#### Assignment
Without pictures, retype the following entries exactly.
━━━━━━━━━━━━━━━━━━━━━━━━━━━━━━
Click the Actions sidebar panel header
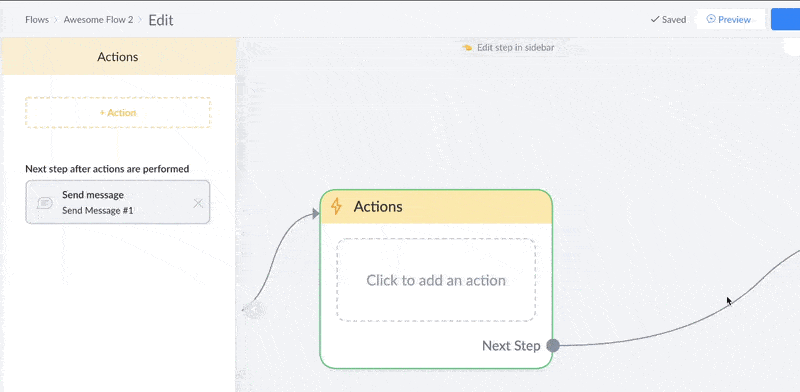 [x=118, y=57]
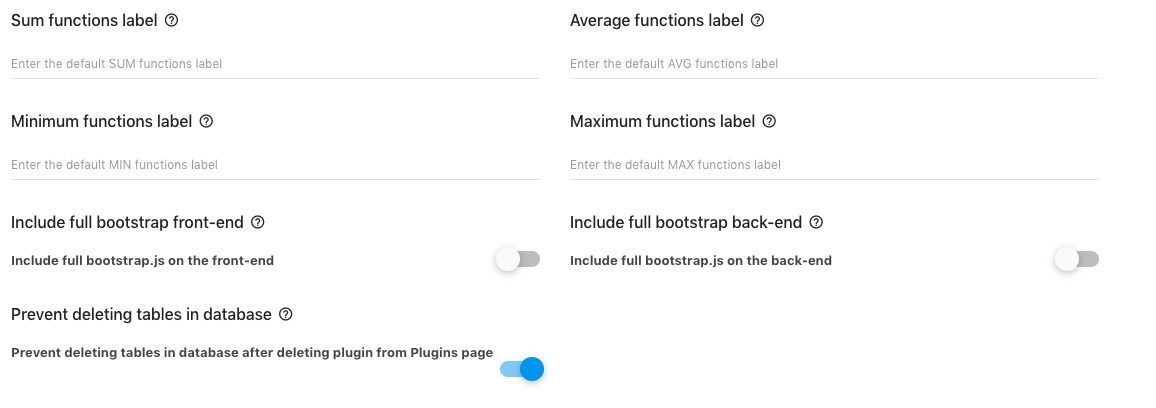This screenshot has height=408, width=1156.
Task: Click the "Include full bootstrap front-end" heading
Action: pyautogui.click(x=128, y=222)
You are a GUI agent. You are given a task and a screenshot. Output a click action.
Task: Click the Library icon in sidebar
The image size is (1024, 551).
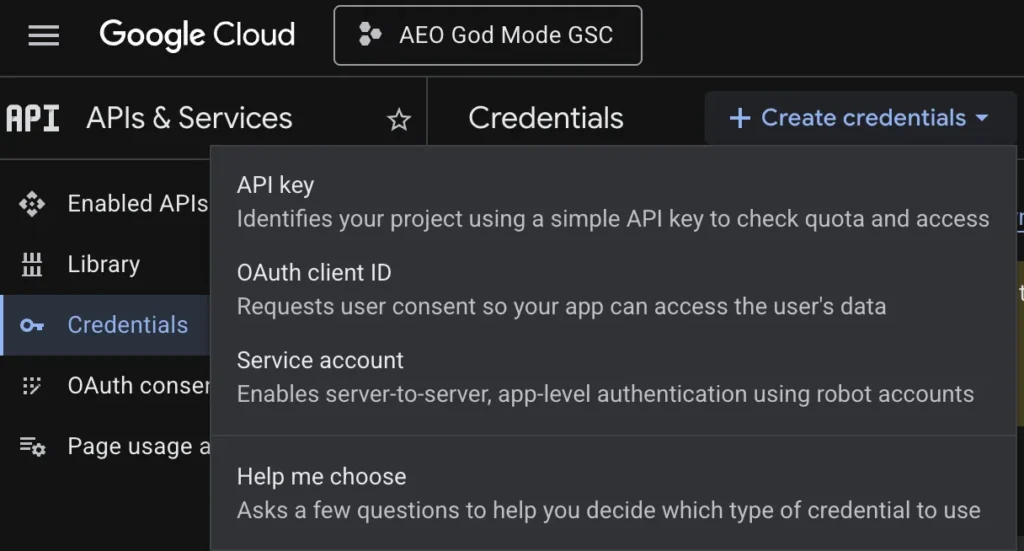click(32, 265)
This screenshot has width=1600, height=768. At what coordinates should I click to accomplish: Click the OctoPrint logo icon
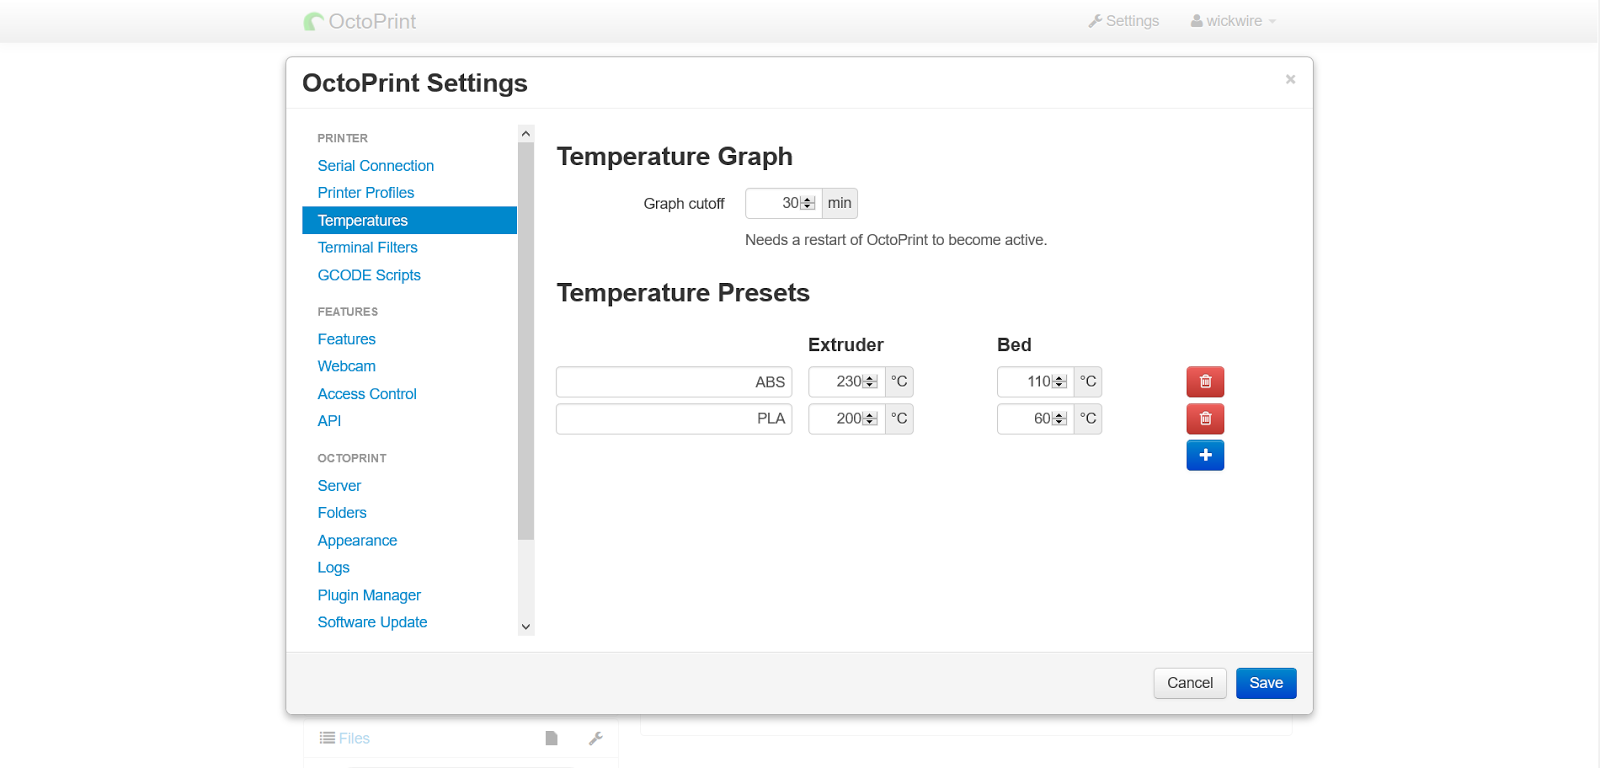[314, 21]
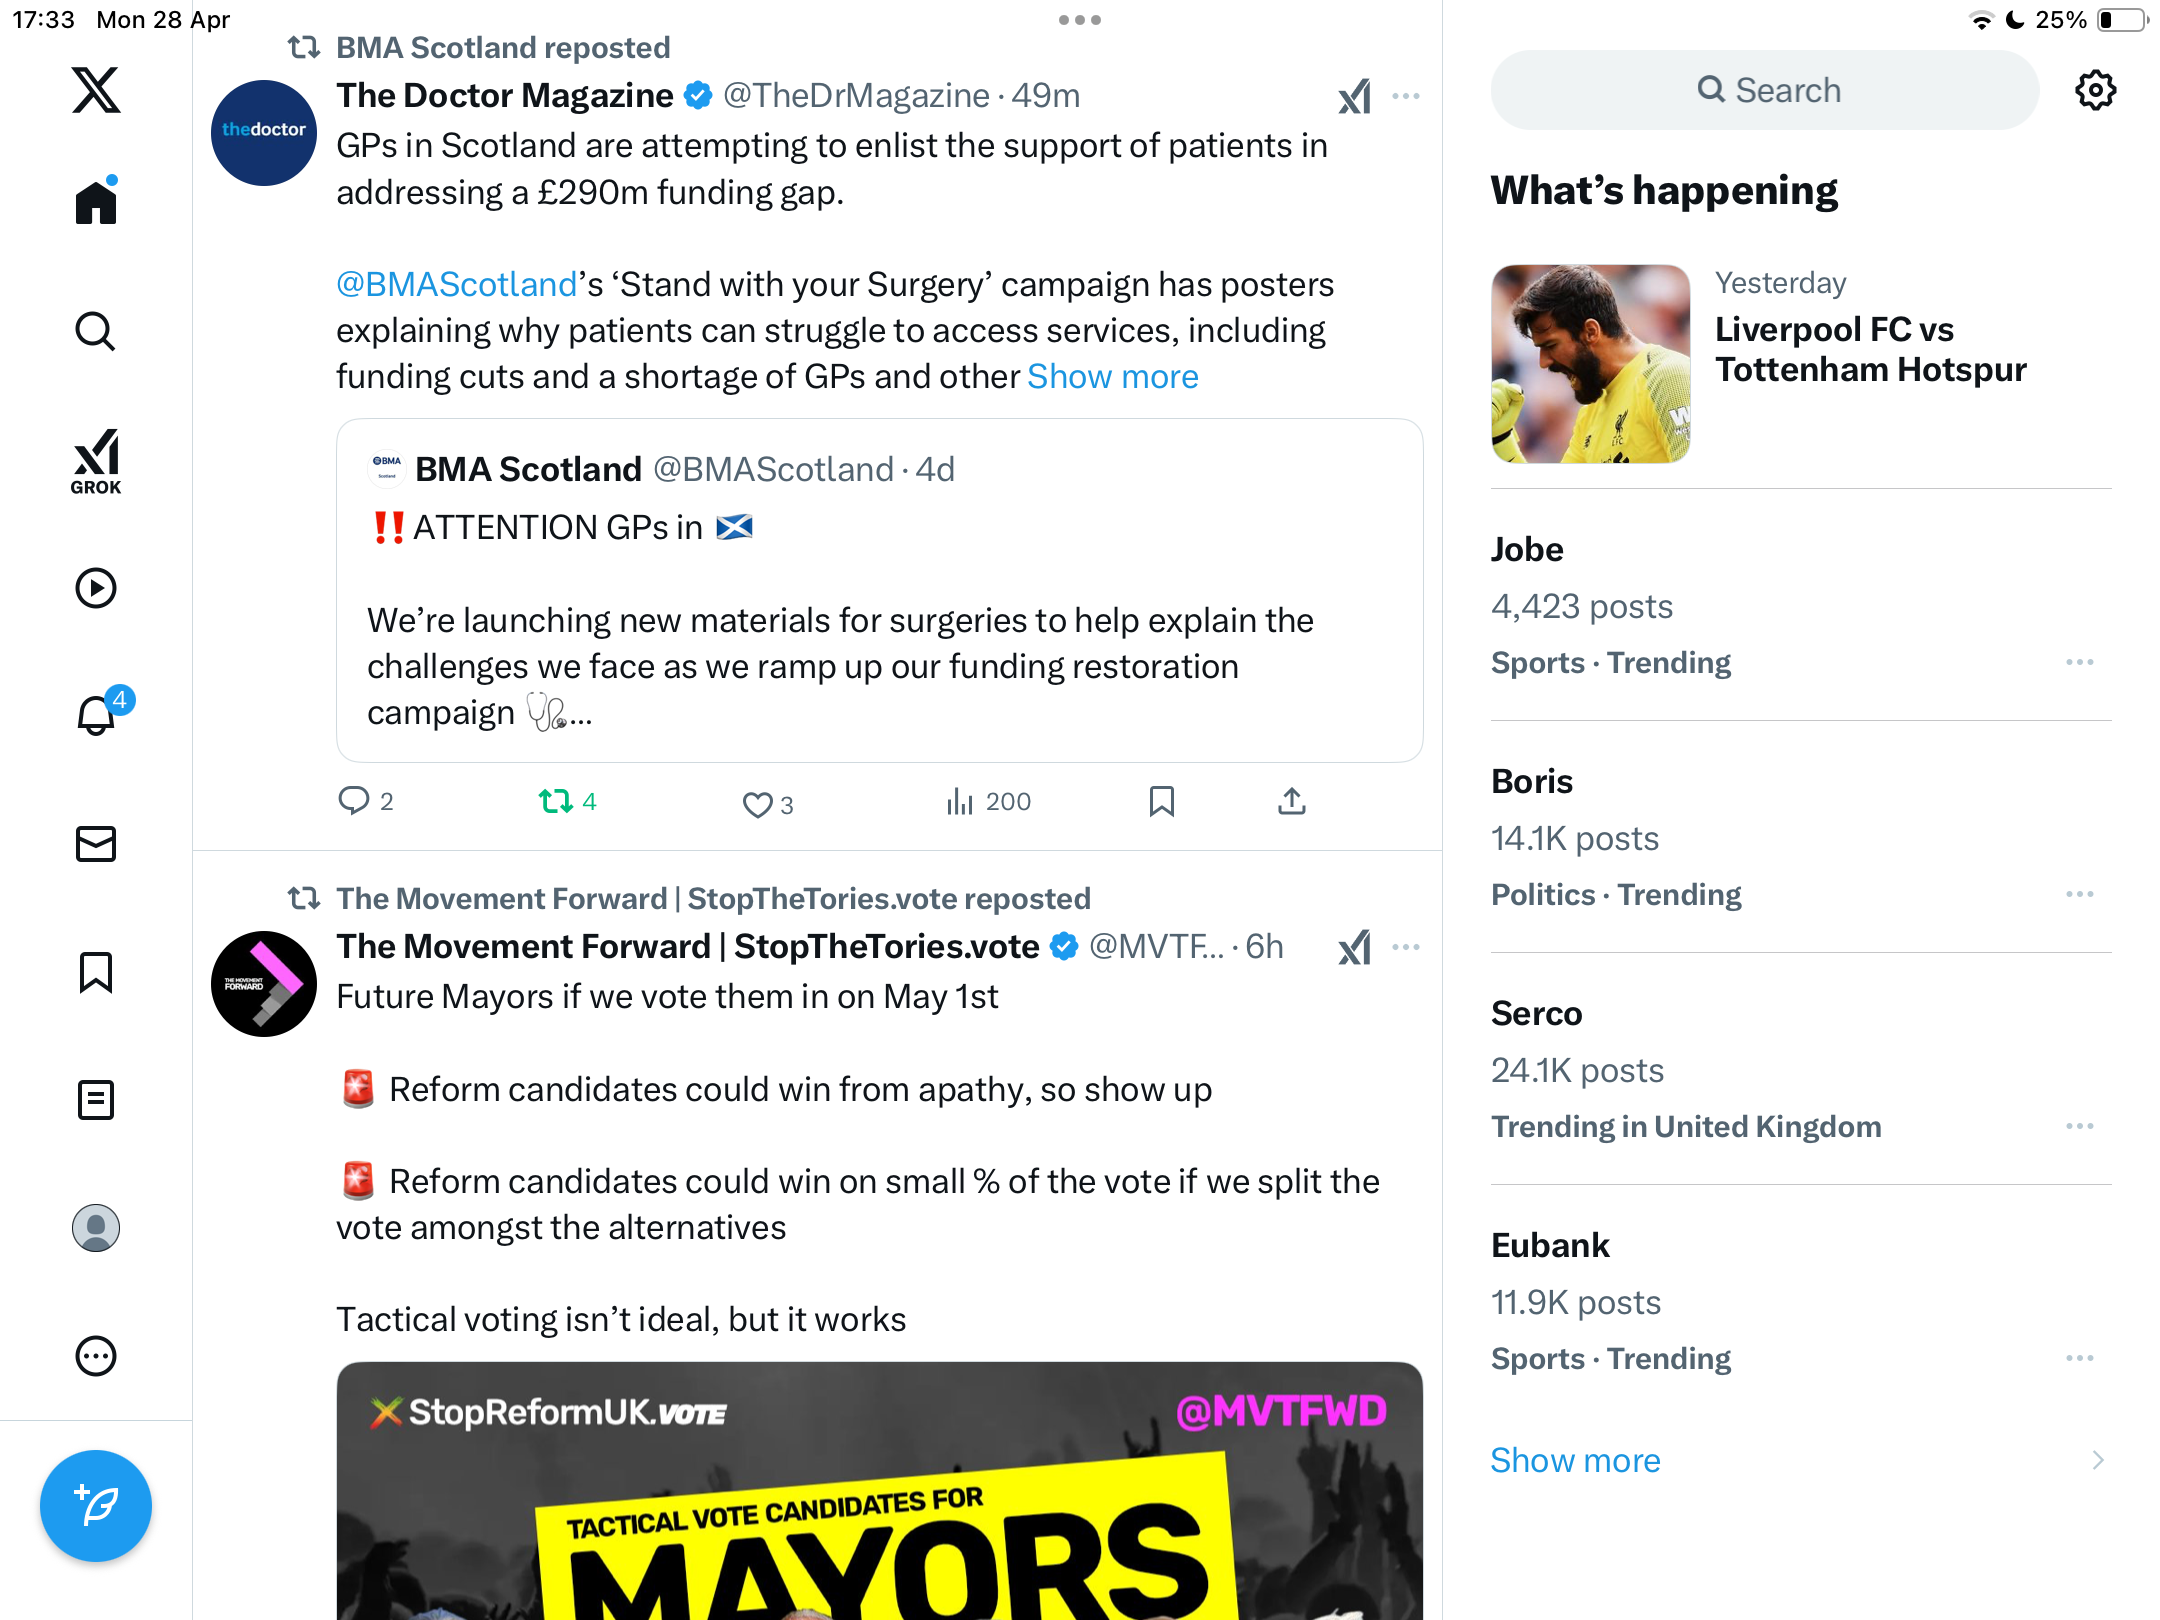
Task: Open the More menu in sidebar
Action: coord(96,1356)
━━━━━━━━━━━━━━━━━━━━━━━━━━━━━━
#### Task response
Click the Actions sidebar panel header
 [x=118, y=57]
This screenshot has height=408, width=1156.
Task: Click the "Include full bootstrap front-end" heading
Action: pyautogui.click(x=128, y=222)
You are a GUI agent. You are given a task and a screenshot. Output a click action.
Task: Click the Library icon in sidebar
The image size is (1024, 551).
click(32, 265)
This screenshot has width=1600, height=768. At what coordinates should I click to accomplish: Click the OctoPrint logo icon
[314, 21]
Task: Open the More menu in sidebar
Action: coord(96,1356)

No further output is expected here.